The lyrics of "The Bends" explore themes of anxiety, insecurity, loss of identity, social rejection, morbidity, indolence, faithlessness, and stasis. Yorke said "The Bends" was about "knowing who your friends are". The lyrical themes have been compared to those found in "So You Want to Be a Rock 'n' Roll Star" (1967) by the Byrds, "Pump It Up" (1978) by Elvis Costello, and "Serve the Servants" (1993) by Nirvana.

The title refers to decompression sickness, a condition that affects divers who ascend too quickly. Although before "Creep" was released in 1993, some commentators interpreted the title as a reflection on the band's sudden rise to fame following the success of "Creep". While "Creep" brought Radiohead early recognition, it also led some critics to dismiss them as one-hit wonders.

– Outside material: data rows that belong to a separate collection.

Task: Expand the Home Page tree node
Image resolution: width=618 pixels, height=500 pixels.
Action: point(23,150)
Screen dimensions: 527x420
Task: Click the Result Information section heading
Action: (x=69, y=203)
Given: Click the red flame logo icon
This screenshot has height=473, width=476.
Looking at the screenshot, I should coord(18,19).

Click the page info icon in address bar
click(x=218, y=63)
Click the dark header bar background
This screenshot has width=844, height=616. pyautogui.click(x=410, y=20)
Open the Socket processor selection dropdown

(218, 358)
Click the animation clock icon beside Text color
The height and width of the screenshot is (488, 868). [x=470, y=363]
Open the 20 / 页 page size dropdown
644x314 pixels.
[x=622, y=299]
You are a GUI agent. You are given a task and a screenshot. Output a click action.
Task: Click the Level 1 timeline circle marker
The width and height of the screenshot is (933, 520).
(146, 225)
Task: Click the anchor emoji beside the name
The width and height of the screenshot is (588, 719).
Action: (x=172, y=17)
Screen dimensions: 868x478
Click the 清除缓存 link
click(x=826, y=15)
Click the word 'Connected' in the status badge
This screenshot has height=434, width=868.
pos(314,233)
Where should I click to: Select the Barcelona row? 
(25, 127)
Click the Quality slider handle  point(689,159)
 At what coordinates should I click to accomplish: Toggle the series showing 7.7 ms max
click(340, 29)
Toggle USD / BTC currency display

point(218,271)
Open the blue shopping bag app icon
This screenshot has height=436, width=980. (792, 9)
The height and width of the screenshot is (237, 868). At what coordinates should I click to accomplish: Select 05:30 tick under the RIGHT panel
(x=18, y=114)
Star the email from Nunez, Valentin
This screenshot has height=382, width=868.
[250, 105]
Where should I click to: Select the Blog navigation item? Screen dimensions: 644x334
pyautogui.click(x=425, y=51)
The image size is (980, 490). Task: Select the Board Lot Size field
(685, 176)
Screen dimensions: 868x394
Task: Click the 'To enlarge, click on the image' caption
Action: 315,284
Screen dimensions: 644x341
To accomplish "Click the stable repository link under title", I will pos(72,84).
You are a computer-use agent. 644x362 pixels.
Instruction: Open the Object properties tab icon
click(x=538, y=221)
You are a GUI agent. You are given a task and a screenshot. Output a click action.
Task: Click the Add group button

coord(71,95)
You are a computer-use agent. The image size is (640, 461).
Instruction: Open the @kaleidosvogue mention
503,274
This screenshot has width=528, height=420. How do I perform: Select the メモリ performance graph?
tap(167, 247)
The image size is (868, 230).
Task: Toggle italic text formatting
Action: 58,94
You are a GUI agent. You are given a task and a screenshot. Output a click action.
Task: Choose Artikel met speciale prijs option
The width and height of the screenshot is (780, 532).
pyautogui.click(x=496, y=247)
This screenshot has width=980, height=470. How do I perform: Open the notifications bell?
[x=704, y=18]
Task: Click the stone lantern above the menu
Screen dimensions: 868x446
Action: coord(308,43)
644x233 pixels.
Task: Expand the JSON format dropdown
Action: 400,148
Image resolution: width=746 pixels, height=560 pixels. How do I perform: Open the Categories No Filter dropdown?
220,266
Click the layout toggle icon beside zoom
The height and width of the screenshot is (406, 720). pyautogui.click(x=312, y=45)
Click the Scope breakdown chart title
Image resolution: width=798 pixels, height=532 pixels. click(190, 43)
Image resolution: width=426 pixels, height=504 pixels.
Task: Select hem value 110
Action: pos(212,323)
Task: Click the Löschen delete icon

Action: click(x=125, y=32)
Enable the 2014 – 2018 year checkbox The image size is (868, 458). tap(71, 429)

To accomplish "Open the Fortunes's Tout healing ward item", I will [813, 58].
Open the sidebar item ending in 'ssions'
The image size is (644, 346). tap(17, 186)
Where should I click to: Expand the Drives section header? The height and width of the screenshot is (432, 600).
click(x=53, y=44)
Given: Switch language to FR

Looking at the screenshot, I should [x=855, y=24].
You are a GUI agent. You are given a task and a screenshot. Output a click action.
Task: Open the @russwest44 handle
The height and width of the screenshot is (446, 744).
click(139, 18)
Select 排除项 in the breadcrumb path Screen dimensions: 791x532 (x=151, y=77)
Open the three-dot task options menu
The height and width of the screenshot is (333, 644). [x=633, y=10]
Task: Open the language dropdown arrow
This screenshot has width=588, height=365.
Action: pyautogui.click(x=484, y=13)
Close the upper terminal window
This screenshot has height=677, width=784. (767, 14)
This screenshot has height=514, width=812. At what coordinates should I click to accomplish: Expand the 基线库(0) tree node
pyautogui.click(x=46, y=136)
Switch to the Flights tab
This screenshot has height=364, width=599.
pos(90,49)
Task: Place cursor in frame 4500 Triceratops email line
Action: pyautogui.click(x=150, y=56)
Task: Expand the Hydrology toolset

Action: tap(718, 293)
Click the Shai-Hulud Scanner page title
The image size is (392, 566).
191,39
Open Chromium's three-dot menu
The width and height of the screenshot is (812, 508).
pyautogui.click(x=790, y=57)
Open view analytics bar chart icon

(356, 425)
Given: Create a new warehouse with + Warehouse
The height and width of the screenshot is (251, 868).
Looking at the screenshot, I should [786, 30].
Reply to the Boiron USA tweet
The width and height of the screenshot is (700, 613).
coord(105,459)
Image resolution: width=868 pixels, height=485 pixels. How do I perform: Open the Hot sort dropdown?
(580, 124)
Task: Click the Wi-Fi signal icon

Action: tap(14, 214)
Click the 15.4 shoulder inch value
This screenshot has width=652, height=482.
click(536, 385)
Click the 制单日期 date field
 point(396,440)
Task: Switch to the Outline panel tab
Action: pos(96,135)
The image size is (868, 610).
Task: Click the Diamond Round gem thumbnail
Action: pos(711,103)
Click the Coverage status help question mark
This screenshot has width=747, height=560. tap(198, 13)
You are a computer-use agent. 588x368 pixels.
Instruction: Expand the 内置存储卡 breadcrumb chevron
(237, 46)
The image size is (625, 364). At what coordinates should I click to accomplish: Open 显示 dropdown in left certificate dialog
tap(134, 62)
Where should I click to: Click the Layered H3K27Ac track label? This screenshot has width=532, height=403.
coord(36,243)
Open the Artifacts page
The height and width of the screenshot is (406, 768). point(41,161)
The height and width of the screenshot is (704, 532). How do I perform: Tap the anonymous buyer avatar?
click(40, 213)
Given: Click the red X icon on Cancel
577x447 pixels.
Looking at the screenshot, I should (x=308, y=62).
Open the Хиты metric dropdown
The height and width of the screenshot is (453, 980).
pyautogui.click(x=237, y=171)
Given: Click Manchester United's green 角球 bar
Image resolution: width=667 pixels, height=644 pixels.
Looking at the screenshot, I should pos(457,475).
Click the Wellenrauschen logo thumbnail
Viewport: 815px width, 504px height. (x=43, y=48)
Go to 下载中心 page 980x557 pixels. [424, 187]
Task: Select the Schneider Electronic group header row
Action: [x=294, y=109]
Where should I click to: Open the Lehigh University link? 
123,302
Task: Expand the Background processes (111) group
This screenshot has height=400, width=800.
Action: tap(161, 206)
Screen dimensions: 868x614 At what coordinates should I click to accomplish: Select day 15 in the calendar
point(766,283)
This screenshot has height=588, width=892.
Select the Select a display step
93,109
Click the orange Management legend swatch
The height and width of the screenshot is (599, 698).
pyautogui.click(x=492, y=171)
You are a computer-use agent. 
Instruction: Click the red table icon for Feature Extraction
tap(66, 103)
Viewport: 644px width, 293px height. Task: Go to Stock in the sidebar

Yorke described "The Bends" as a "Bowie pastiche". He intended the lyrics to be humorous, with lines such as "I want to be part of the human race" and the recurring refrain "I wish it was the Sixties / I wish I could be happy". However, he expressed frustration that this humour was overlooked, as he was repeatedly asked in interviews whether he genuinely wished it was the 1960s.

In 1996, Yorke said "The Bends" was directed at journalists who remained fixated on the 1960s movements, echoing his earlier remarks in a 1995 interview with an Italian magazine, Rock Star, where he stated (translated from Italian): "Even Oasis are nothing more than the result of a laborious and constant reshuffling of everything that has been done from the Sixties to today."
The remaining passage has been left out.